We weren't getting significant results or were able to meet our target accuracies

  • in the process we tried multiple other approaches and architectures including SWIN and DiET transformers and we also tried different data augmentation techniques and a mixture of ADNI+OASIS custom dataset as well, we got the best results on our MobileNetV2+ViT architecture achieving 95% acc on OASIS, we also got similarly good results on DIET transformer but we had our failures like it took time for us to get the datasets/data augmentation right , we failed with our SWIN tranformer approach and ResNet as backbone approach citing lack of enough images for training leading to poor perfomances.

Dataset

ADNI Dataset

The ADNI-4C-Alzheimers-MRI-Classification dataset from Kaggle is used for this project, containing MRI images categorized into four classes: CN, EMCI, LMCI, and AD.

OASIS Dataset

The OASIS Dataset is also used, providing additional MRI images labeled with Non-Demented, Very Mild Dementia, Mild Dementia, and Moderate Dementia categories.

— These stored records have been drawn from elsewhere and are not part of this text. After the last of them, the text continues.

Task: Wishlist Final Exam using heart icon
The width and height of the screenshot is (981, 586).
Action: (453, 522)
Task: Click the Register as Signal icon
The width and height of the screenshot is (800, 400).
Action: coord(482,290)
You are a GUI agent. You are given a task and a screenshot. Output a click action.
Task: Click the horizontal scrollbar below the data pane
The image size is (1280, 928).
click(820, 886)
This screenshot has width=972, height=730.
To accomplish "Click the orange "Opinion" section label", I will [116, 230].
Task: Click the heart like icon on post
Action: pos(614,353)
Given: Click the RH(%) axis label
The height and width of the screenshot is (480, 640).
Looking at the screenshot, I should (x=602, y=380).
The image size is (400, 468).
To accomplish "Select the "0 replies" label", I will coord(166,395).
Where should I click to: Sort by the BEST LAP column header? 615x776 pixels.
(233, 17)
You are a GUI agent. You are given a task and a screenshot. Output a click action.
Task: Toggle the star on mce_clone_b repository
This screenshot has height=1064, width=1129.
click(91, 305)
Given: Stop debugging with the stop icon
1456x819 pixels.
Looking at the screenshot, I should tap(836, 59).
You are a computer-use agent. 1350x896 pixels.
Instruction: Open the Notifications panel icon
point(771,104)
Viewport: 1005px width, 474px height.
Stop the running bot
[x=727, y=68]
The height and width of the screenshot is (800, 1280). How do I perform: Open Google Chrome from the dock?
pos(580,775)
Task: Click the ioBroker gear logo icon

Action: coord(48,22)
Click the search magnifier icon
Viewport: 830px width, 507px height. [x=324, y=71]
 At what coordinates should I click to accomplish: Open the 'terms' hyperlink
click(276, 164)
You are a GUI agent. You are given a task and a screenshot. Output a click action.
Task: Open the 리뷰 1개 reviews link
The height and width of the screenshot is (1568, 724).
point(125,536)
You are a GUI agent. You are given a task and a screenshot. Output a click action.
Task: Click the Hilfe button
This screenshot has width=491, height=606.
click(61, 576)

The datasets are preprocessed and augmented to ensure efficient training using TensorFlow's data pipeline (tf.data).

Model Architecture

  • MobileNetV2 Backbone:

    • Pretrained on ImageNet (without the top classification layer).
    • Extracts features from 160×160-sized images.
    • About 90% of MobileNetV2 layers are frozen during the initial phase of training.
  • Vision Transformer (ViT) Head:

    • A custom ViT head is applied after the MobileNetV2 backbone.
    • The ViT head uses Transformer blocks, a class token, and positional embeddings to learn from the image patches.
    • The final output is a classification of the MRI images into one of four classes.

Training Strategy

Phase 1 (Head Training)

  • Freezing Backbone: The MobileNetV2 backbone is frozen to prevent its weights from being updated during the first phase of training.
  • Training Head: Only the ViT head (the projection, class token, and positional embeddings) is trained in this phase.
  • Early Stopping: Training is monitored for validation loss, and early stopping is applied after a specified number of epochs if no improvement is observed.

Phase 2 (Fine-tuning)

  • Unfreezing Backbone: During phase 2, the MobileNetV2 backbone is unfrozen, and the entire model is fine-tuned with a lower learning rate.
  • Distillation Token: The ViT head includes an optional distillation token, which allows the model to focus on both the class token and distillation token outputs for better performance.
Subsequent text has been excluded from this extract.